→ WHAT YOU ARE ASKED TO DO:
Beginning with the line that holds "You are a GUI" and ending with the last line, please repeat the entries exactly and omit the pictures.

Stored records
^^^^^^^^

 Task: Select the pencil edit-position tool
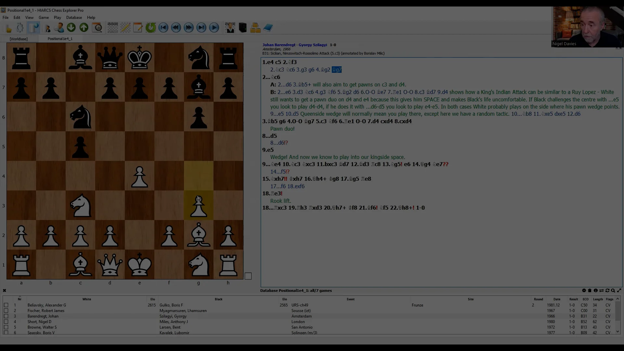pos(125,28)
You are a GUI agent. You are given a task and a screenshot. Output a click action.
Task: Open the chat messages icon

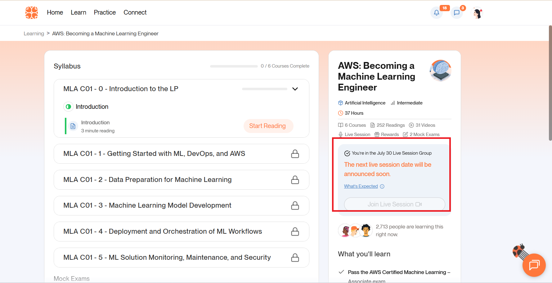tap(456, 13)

^^^^^^^^

→ ANSWER BOX:
You are a GUI agent. You are given a task and a screenshot. Output a click action.
Task: Open the chat messages icon

tap(456, 13)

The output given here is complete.